Although federalism rhetoric has played a central role in debates over the Affordable Care Act (ACA), there has been little research on whether the ACA’s implementation reinforced or stymied federalism values, including state autonomy, cooperation, experimentation, and variation. Professors Abbe Gluck and Nicole Huberfeld fill this void in their article What is Federalism in Healthcare For?. Extrapolating from data on the implementation of ACA’s Medicaid expansion and health insurance exchanges, the authors challenge a longstanding assumption among federalism scholarship—that particular structural arrangements best serve federalism goals and values. They instead argue that federalism goals and values are not dependent on any particular architecture of state-federal separation or entanglement but find expression across a range of governance models.

Traditional theories of federalism view state power as derived from separation from the federal government, with federal authority negating state power. Modern federalism scholars characterize any state activity occurring within federal frameworks as subservient. Gluck and Huberfeld, however, find that the ACA’s implementation supports neither view. Instead, they argue that ACA implementation is a story of states exerting power that checked federal authority from within the statute, not from outside it. Furthermore, this dynamic has resulted in extensive policy variation and experimentation within the ACA’s national framework.

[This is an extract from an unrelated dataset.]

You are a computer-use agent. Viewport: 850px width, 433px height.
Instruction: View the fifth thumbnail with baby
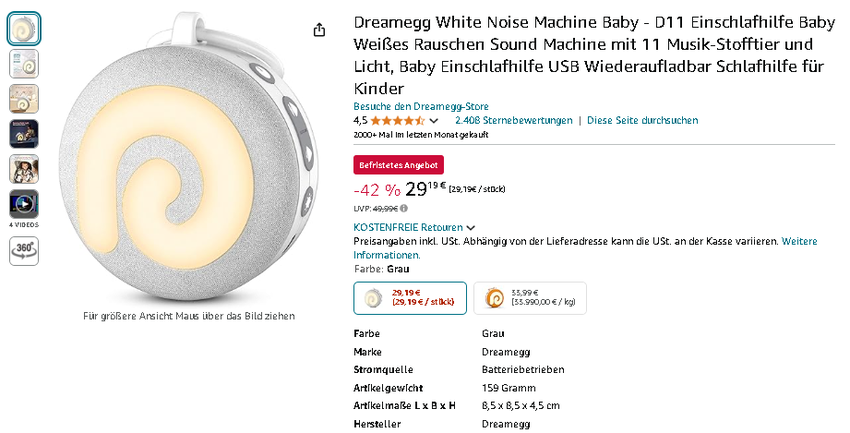click(x=24, y=169)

The history of the Medicaid expansion illustrates this point. Although the ACA mandated that all states expand their Medicaid programs to cover low-income adults, the Supreme Court declared this mandate unconstitutional in National Federation of Independent Business v. Sebelius (NFIB), re-interpreting the Medicaid expansion as optional for the states. As detailed in Part IV of the article, the NFIB decision led to dynamic intergovernmental state-federal negotiations. With the U.S. Department of Health and Human Services (HHS) eager for as many states as possible to opt for expanding their Medicaid program, states acquired leverage that they used to obtain concessions from HHS, such as permission to funnel their expansion population into the ACA insurance exchanges. Gluck and Huberfeld further note that these dynamic, pragmatic negotiations produced significant policy and legal diversity across states.

Implementation of the ACA’s insurance exchanges reveals a similar dynamic. Under the ACA, states could establish their own state-run exchanges or default to federal-run exchanges. Traditional federalism would predict that the federalism values of state autonomy, experimentation and variation would flourish in the state-run exchanges and be absent from the federal-run exchanges. Yet actual implementation tells another story. To accommodate red states’ desire to outwardly show resistance to the ACA while retaining some policy control over their exchanges, HHS quietly allowed states to retain authority over key components of the federally-run exchanges. This cooperative federalism “led to significant variation across states,” both among those operating their own exchanges and those with nationally run exchanges. As Gluck and Huberfeld note, “national” exchanges ultimately did not mean “uniform.” (P. 1731.)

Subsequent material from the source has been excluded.